É fundamental para compreender o conhecimento químico moderno o estudo dos álcalis feito por Joseph Black. Este estabeleceu procedimentos experimentais cuidadosos, próprios de análises qualitativas e quantitativas, utilizou a balança para decidir questões teóricas, se apoiou em uma teoria que foi abandonada, porém seus resultados foram decisivos para que fosse construído o arcabouço teórico do chamado pensamento químico moderno.

Se analisarmos manuais didáticos atuais e programas de Química, no ensino médio, podemos verificar que a ciência tem sido mostrada sem controvérsias, pronta, lisa, acabada. Poucos são os projetos de ensino que promovem relações entre os fenômenos químicos e suas explicações, visto que na maioria das vezes há o destaque para a representação simbólica das transformações químicas ou para os cálculos estequiométricos. Mais raros ainda são os que apresentam o raciocínio próprio da análise qualitativa e quantitativa. Consideramos que a introdução do estudo sobre os álcalis pode ser estratégico para mostrar a natureza da Química e a construção de conceitos negligenciados no ensino dessa ciência.

Na época em que Black iniciou suas investigações havia grandes controvérsias quanto a produção e uso de remédios no tratamento de acidez estomacal e dissolução de cálculos renais. No fulcro dessas controvérsias Black procedeu a uma detalhada investigação sobre a produção de magnésia alba (carbonato hidratado de magnésio) estabelecendo um caminho próprio que culminava com um estudo detalhado acerca das propriedades da substância obtida14.

Iniciou seu trabalho numa perspectiva médica, testando o produto obtido em pacientes, em seguida, desenvolveu um estudo nitidamente químico: investigar as propriedades químicas da magnésia alba.

"Minha curiosidade levou-me a investigar mais particularmente a natureza da magnésia, e especialmente a comparar suas propriedades com as de outras terras absorventes, que parecem para mim serem de diferentes espécies, comumente expressas por um mesmo nome..."12

Ele verificou que esta era dissolvida com efervescência na presença de vitríolo, nitro, espírito de sal e vinagre destilado13. Os sais obtidos apresentavam diferenças quanto às cores, tipos de cristal e propriedades dos mesmos.

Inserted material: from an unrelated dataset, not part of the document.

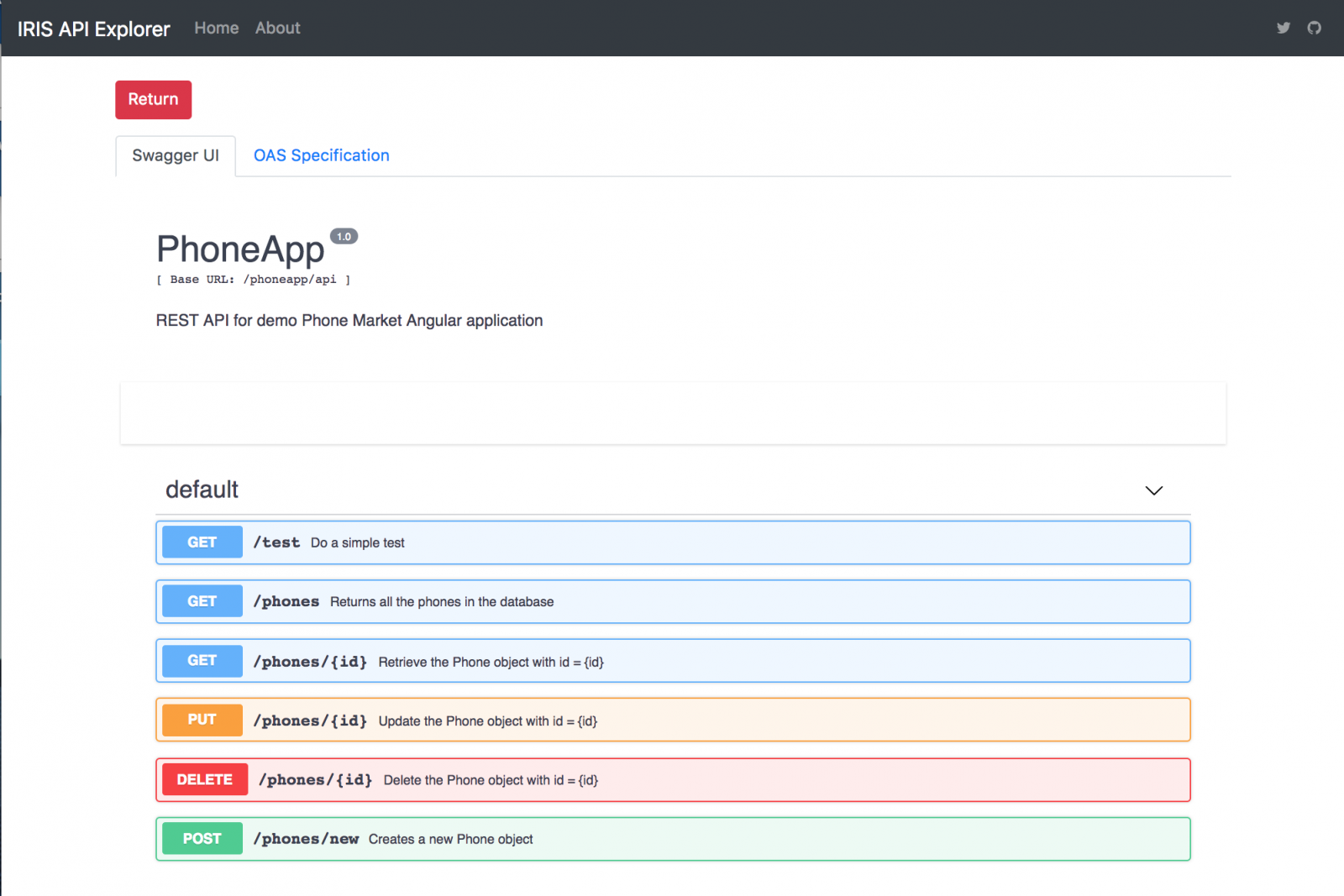This screenshot has width=1344, height=896.
Task: Click the default section heading
Action: pyautogui.click(x=202, y=490)
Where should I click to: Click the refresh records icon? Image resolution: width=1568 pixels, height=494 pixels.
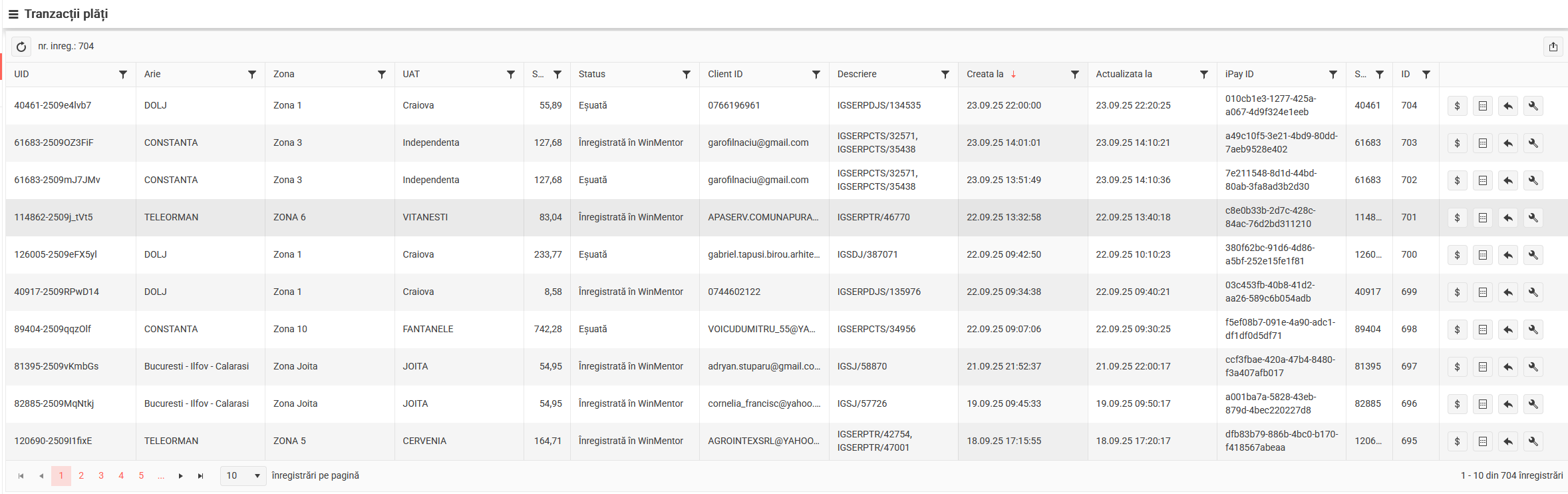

Analisando os dados concluiu que a magnésia diferia de terras alcalinas comuns (Maher afirma que, na época, terras eram substâncias sem cheiro, não inflamáveis, não solúveis em água e incapazes de ser volatilizadas)14. Em sua próxima investigação, Black, procurou identificar o grau de atração da magnésia por ácidos, no sentido de localizá-la na tabela de atração eletiva de Mr. Geoffroy15.

Estava iniciado assim um procedimento de identificação de substâncias apoiado em processos comuns na época, tais como calcinação, destilação, dissolução e cristalização, aliados a procedimentos de identificação de dados quantitativos, obtidos por meio do uso da balança.

Black, ao observar que a magnésia alba perdia peso quando calcinada em uma retorta de vidro dirigiu sua investigação para as partes voláteis. Calcinou uma quantidade definida de magnésia alba numa retorta e obteve um resíduo branco, mais leve e mais alcalino que denominou de magnésia calcinada (MgO), um material volátil que chamou de ar fixo16 por estar fixo na pedra, uma pequena quantidade de água, sem verificar nenhum outro resíduo visível no vaso, no final do processo.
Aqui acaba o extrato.